#### TASK PROMPT:
Write only the number of lines in the entries below that contain the word "Gallery".

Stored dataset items
---
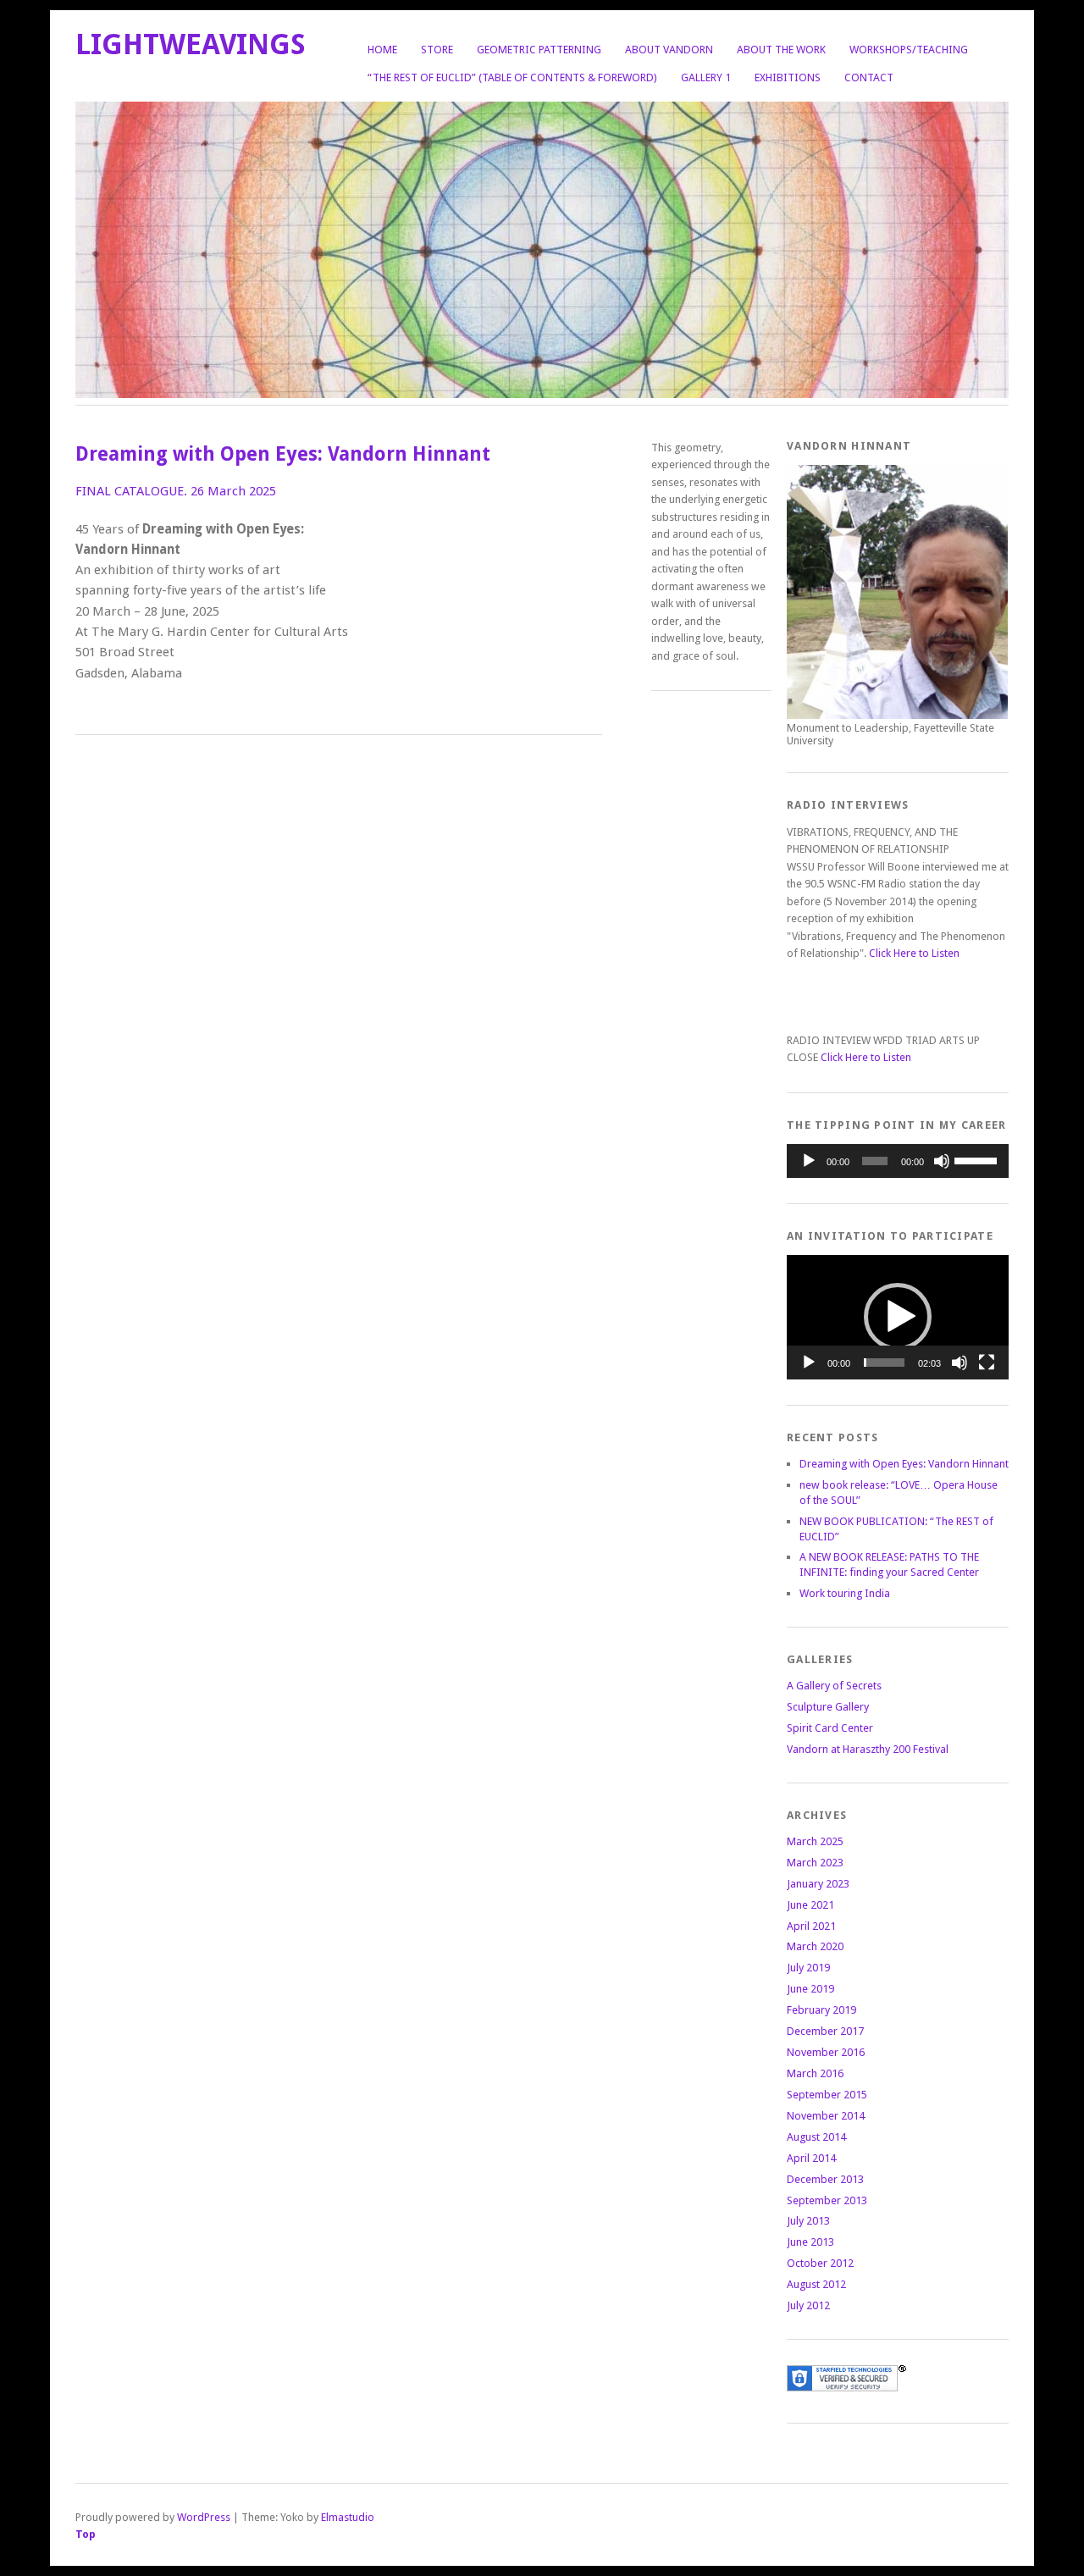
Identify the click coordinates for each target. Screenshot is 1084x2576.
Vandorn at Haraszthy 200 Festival (867, 1749)
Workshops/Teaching (908, 49)
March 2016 (815, 2073)
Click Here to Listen (914, 953)
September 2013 (827, 2200)
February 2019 (821, 2010)
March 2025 (815, 1841)
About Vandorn (669, 49)
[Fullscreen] (986, 1362)
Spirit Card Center (830, 1728)
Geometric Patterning (539, 49)
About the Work (781, 49)
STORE (437, 49)
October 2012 (820, 2263)
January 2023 (818, 1883)
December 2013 (825, 2179)
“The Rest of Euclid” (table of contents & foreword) (512, 77)
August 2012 (816, 2284)
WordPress (203, 2517)
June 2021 (810, 1905)
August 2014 (816, 2137)
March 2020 (815, 1946)
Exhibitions (788, 77)
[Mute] (941, 1161)
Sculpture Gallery (828, 1706)
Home (382, 49)
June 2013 (810, 2242)
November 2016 (826, 2052)
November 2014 (826, 2115)
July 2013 (808, 2220)
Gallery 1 (706, 77)
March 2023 (815, 1862)
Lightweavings (190, 44)
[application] (898, 1161)
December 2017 (825, 2031)
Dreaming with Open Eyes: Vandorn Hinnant (904, 1463)
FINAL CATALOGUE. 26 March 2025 (175, 491)
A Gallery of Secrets (834, 1685)
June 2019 (810, 1988)
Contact (868, 77)
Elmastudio (347, 2517)
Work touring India (844, 1593)
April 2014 (811, 2158)
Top (85, 2534)
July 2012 (808, 2305)
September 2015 (827, 2094)
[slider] (977, 1159)
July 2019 (808, 1967)
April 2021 (811, 1926)
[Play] (808, 1161)
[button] (898, 1317)
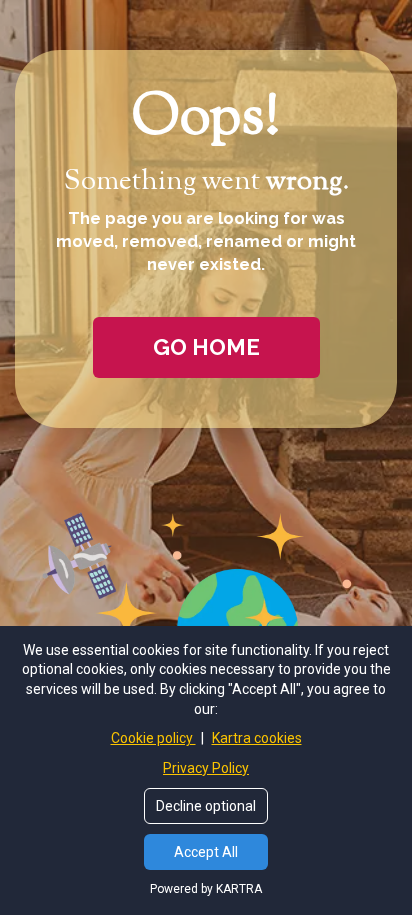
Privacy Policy (206, 768)
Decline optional (206, 806)
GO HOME (206, 347)
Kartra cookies (257, 738)
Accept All (206, 852)
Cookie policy (153, 738)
---
#### TASK ANSWER:
3